Serangan yang berhasil atas stepa terbuka antara garis depan saat ini dan kota Melitopol yang diduduki Rusia, misalnya, akan memotong wilayah yang dikuasai Rusia di Ukraina menjadi dua zona terpisah, sangat memperumit logistik Rusia yang sudah alot.
Ukraina, kata Hrabsky, akan menggabungkan serangan darat dengan serangan jarak jauh, pertama-tama melunakkan pertahanan dengan menembakkan peluru artileri presisi dan roket ke bunker komando, garnisun, dan depot amunisi.
"Kemudian akan berusaha untuk menembus garis Rusia dan bermanuver dengan cepat, meskipun Rusia bercokol kuat di selatan dan kemungkinan besar akan melakukan perlawanan keras," tutur dia.
Andriy Zagorodnyuk, mantan menteri pertahanan Ukraina, mengatakan dia memperkirakan Rusia mencoba merebut Donbas dan kemudian "mengumumkan penyelesaian operasi militer khusus mereka" dan menyerukan negosiasi.

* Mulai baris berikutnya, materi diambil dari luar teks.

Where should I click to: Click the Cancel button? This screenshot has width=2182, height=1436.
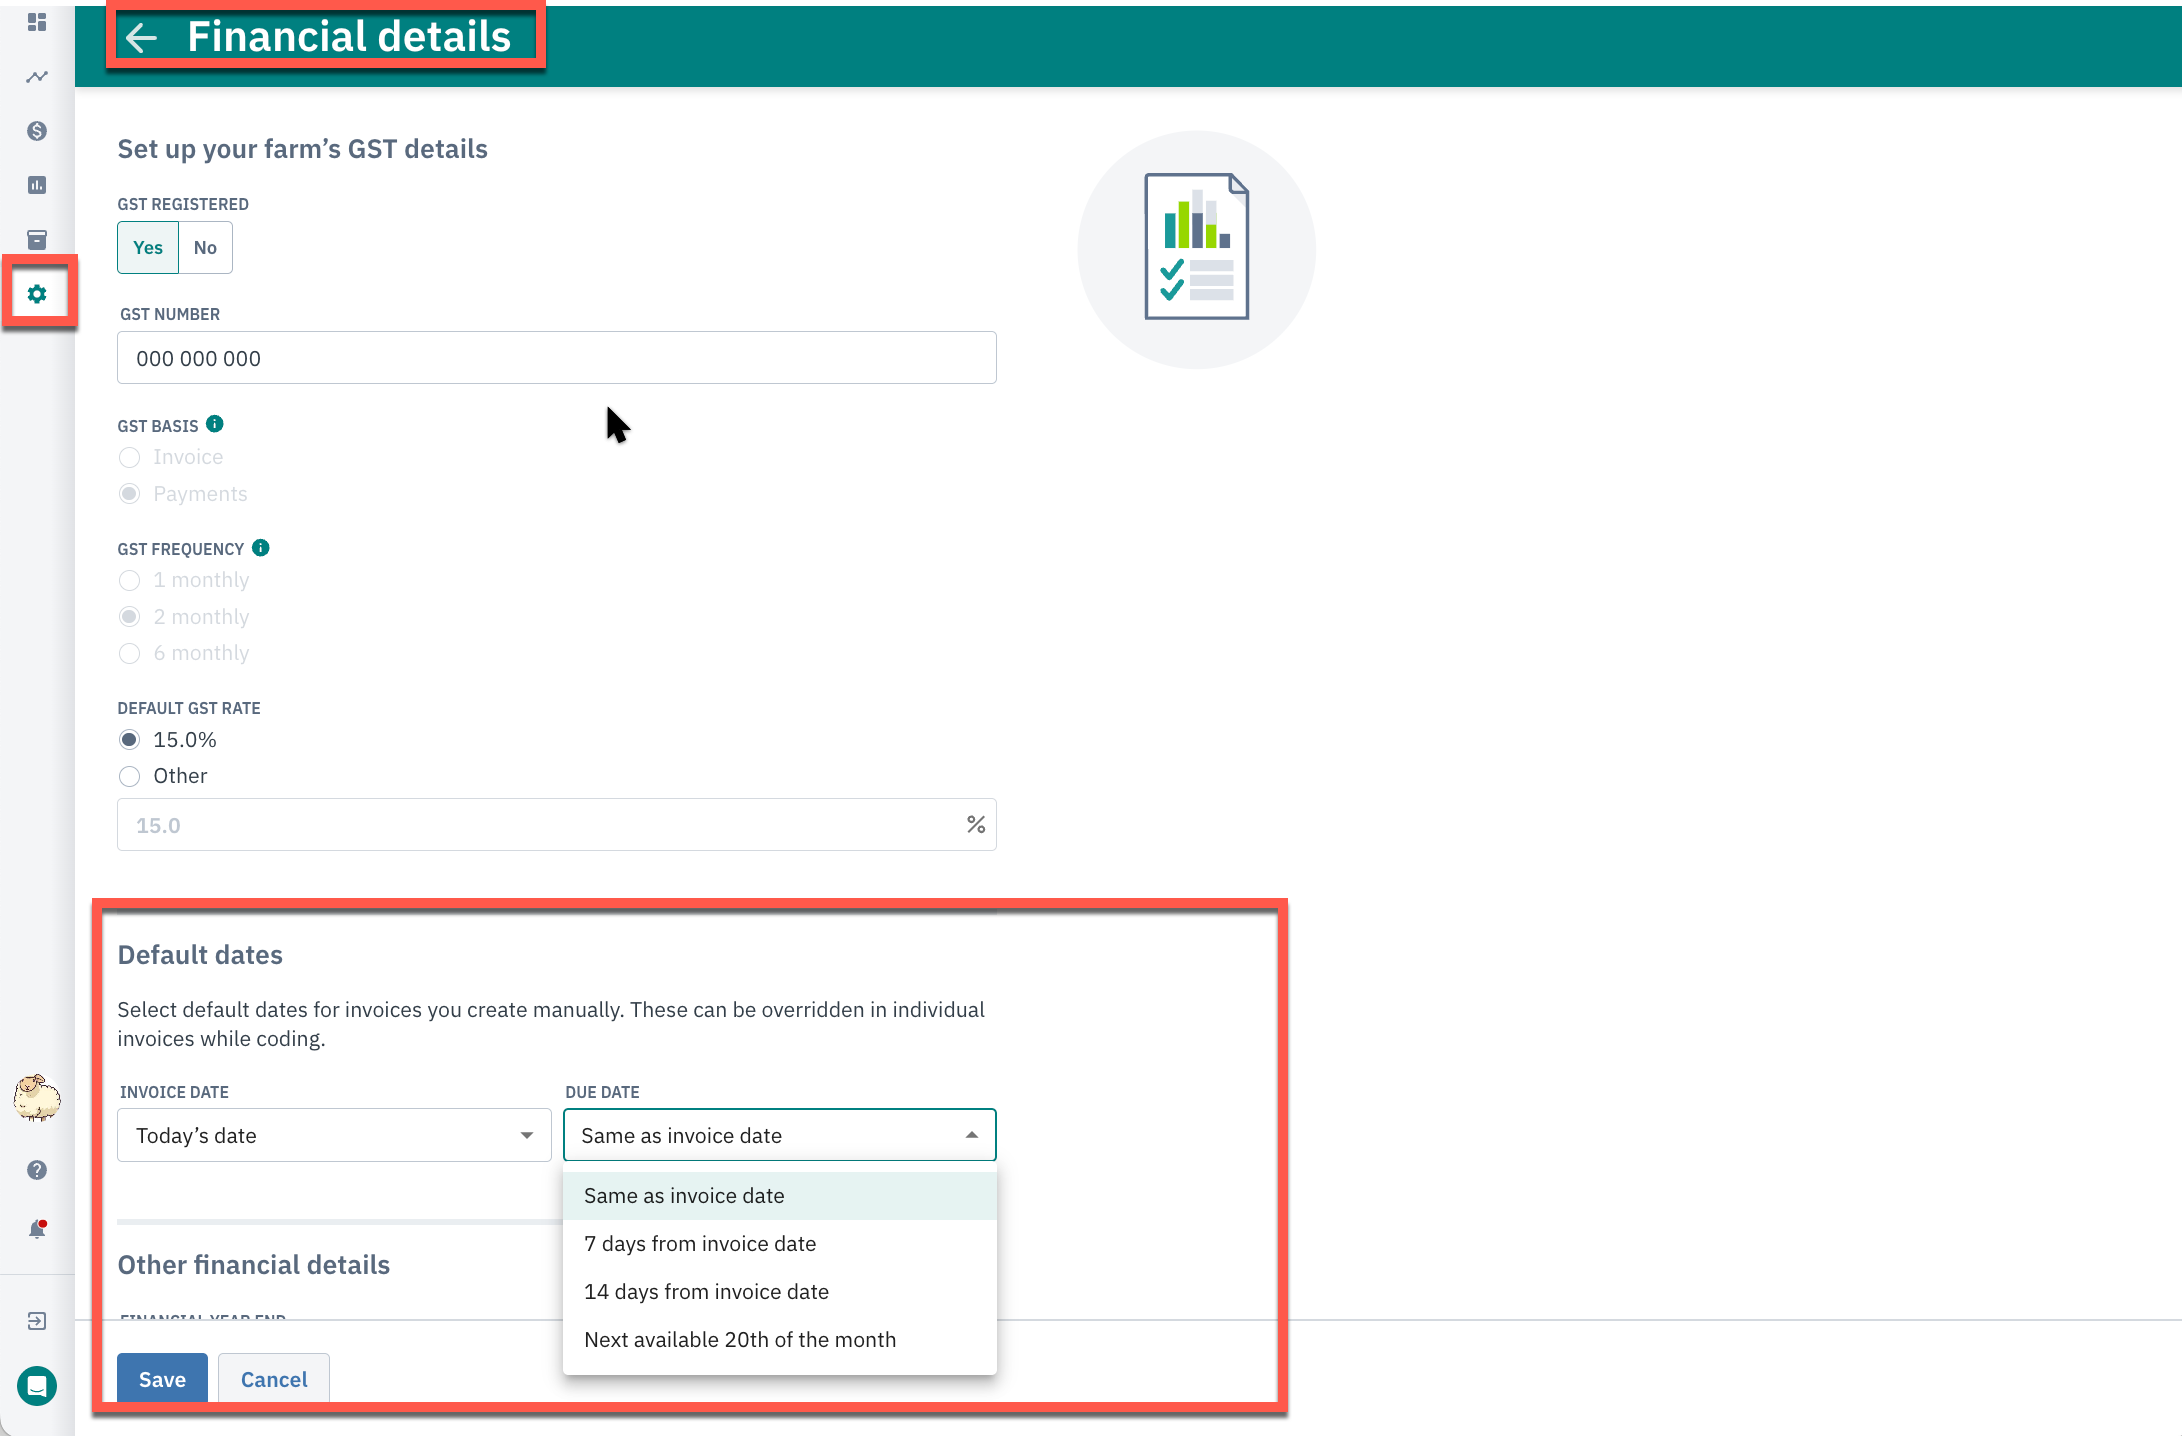pos(274,1379)
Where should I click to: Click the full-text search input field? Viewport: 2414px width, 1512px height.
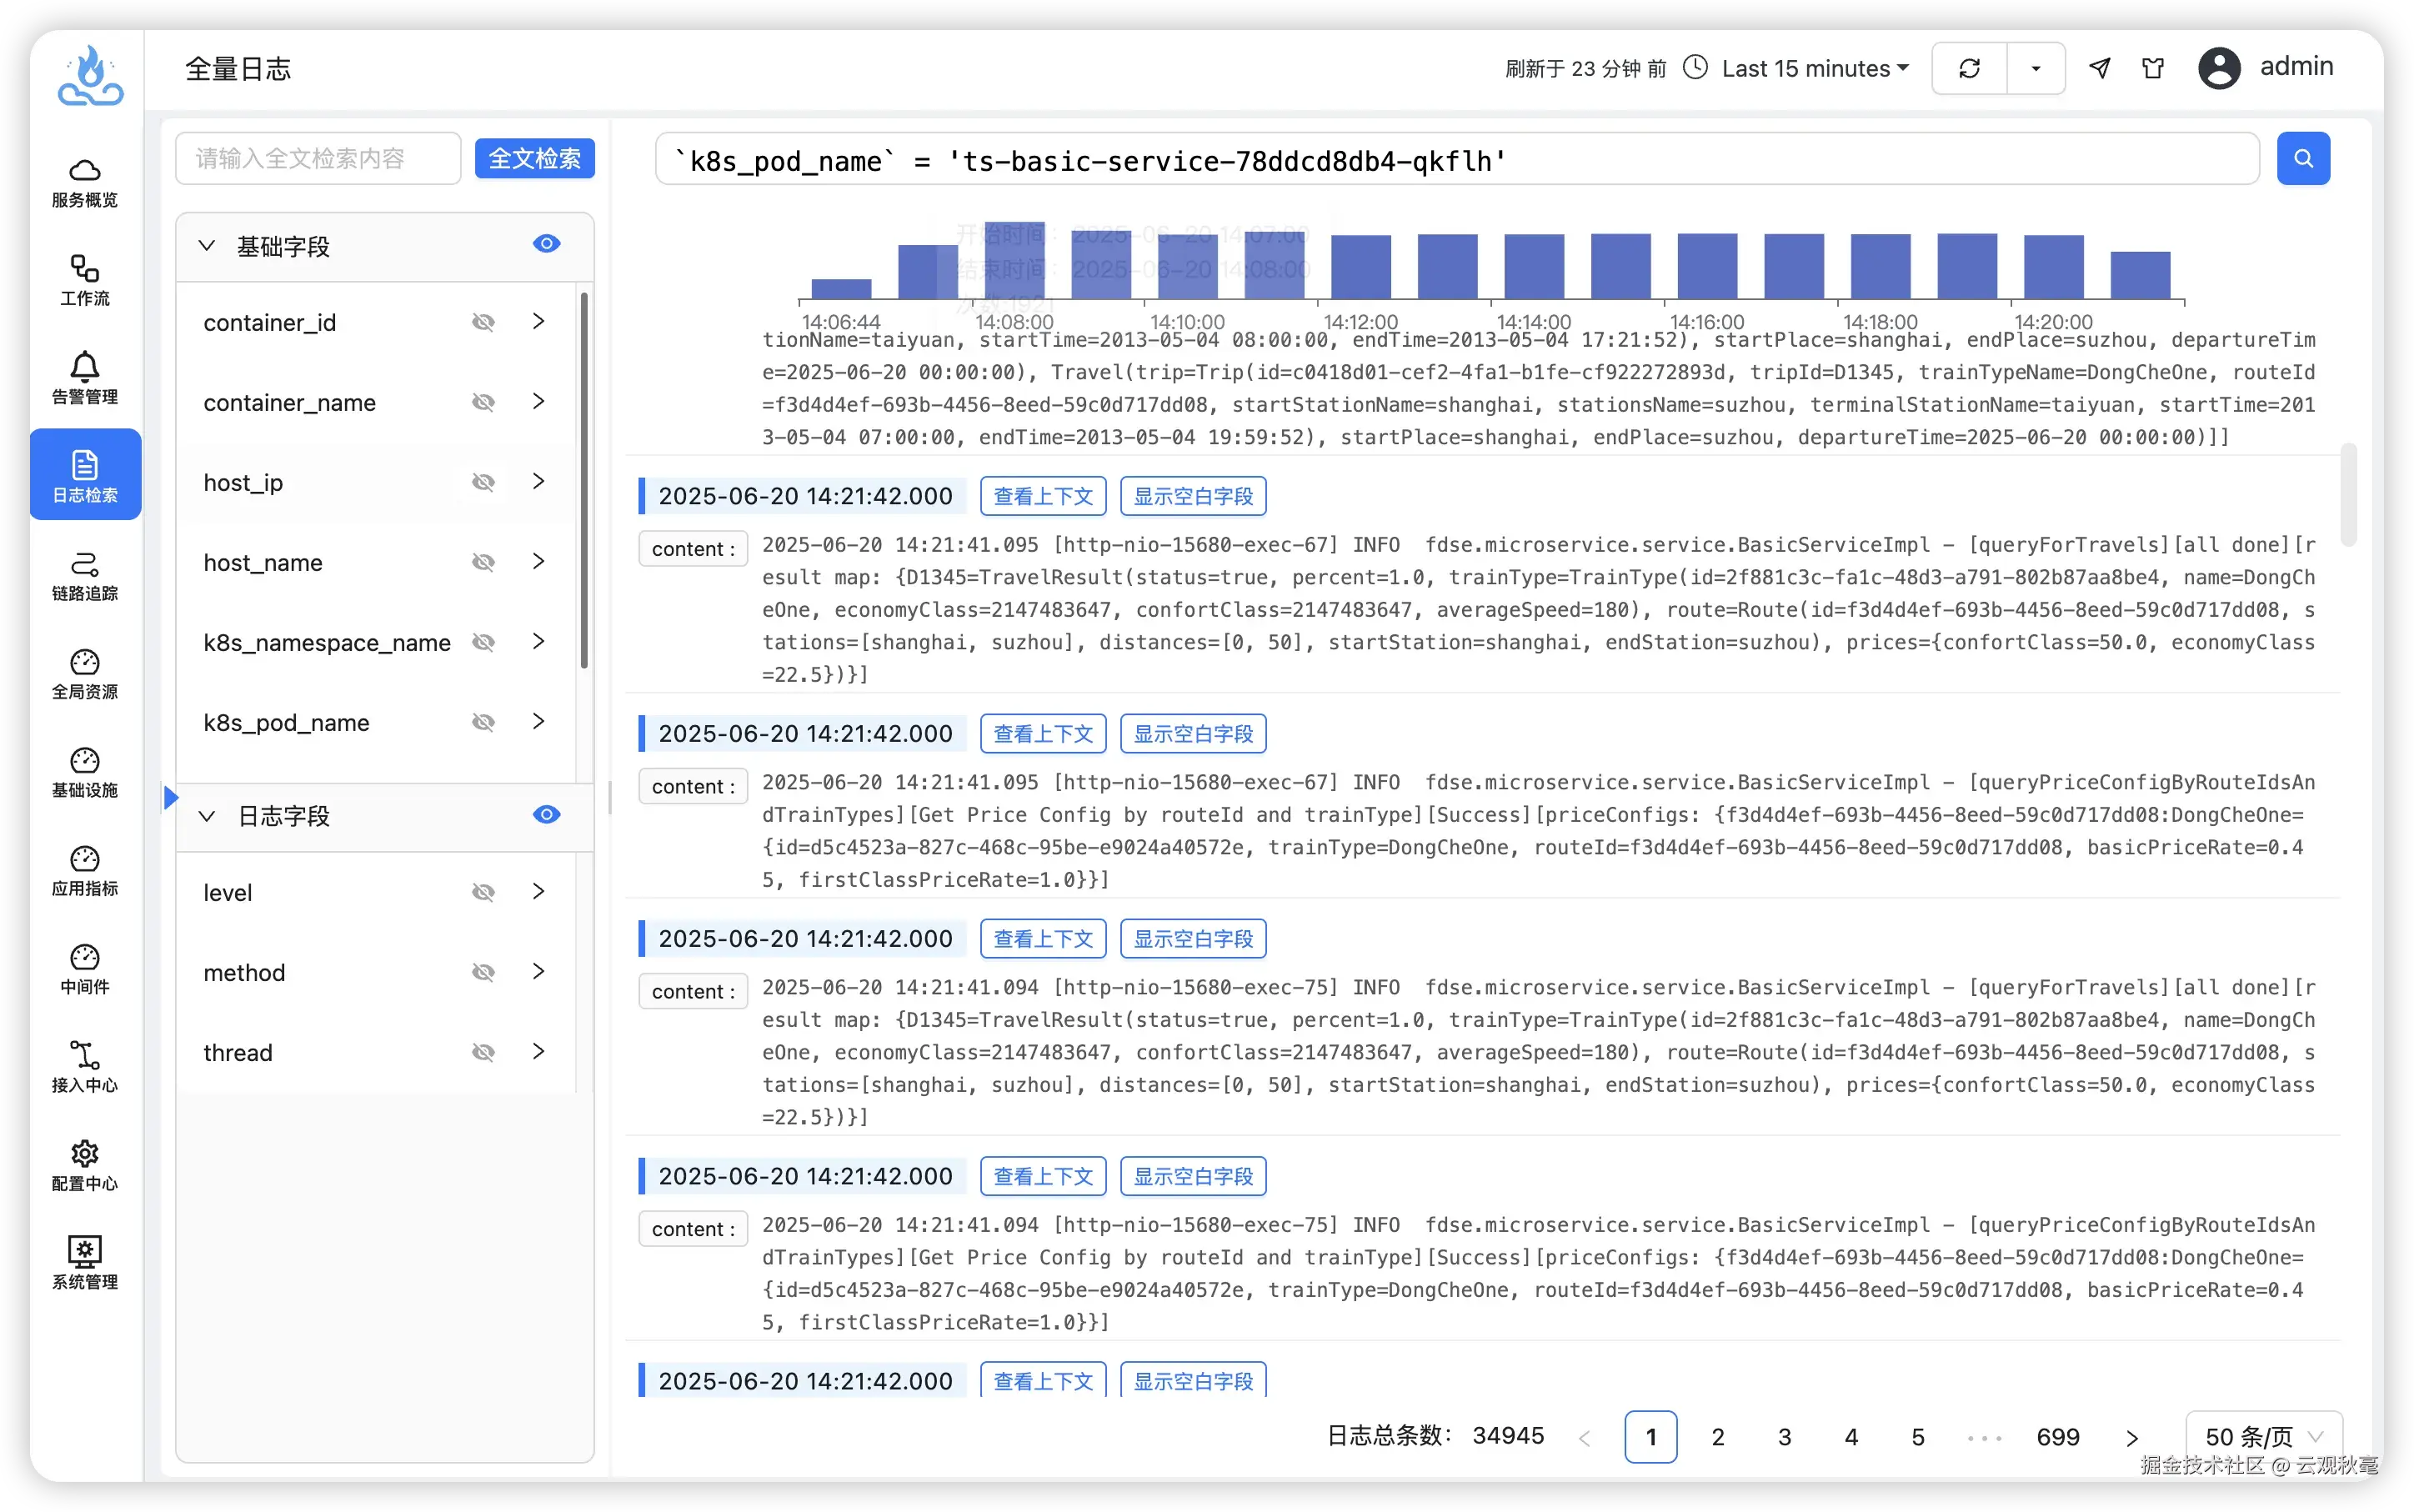click(318, 159)
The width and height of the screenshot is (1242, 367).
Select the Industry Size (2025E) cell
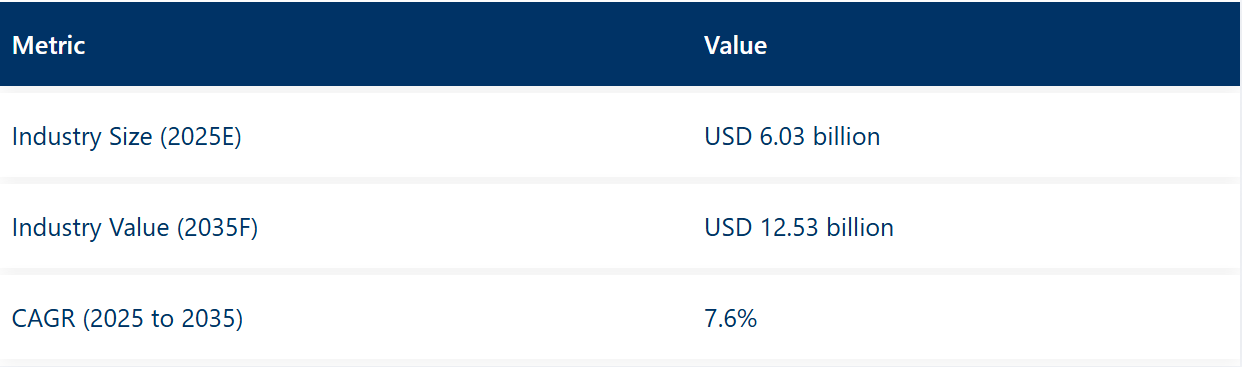click(x=127, y=137)
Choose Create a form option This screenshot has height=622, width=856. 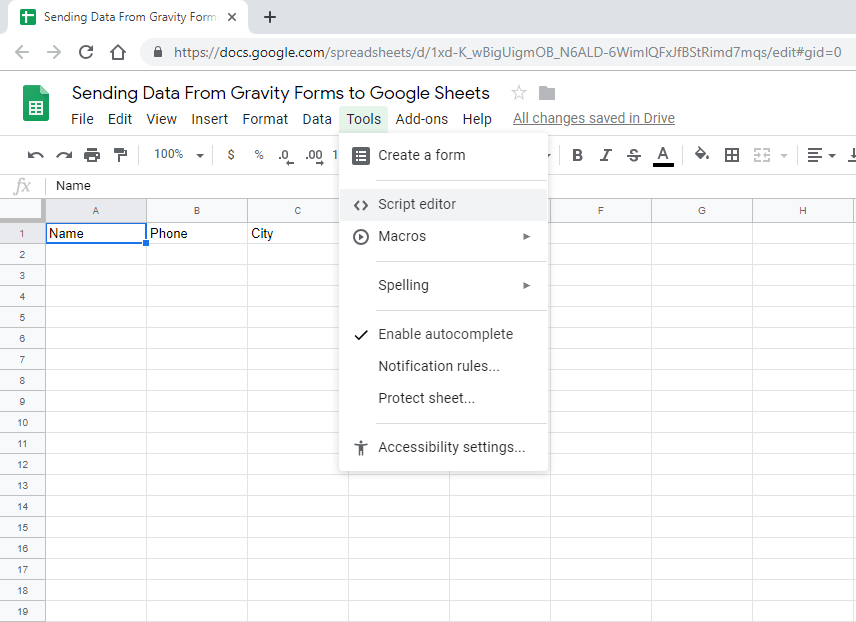443,156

"Tapi, ini akan menjadi upaya ketiga Rusia untuk merebut Donbas sejak perang dimulai; dua yang pertama keduanya gagal," katanya.
Badan intelijen pertahanan Inggris mengatakan pada Selasa bahwa Rusia telah mencoba untuk meluncurkan "operasi ofensif besar" sejak awal bulan lalu.
"Tetapi hanya berhasil mendapatkan wilayah beberapa ratus meter per minggu, karena kurangnya amunisi dan unit manuver," pungkasnya.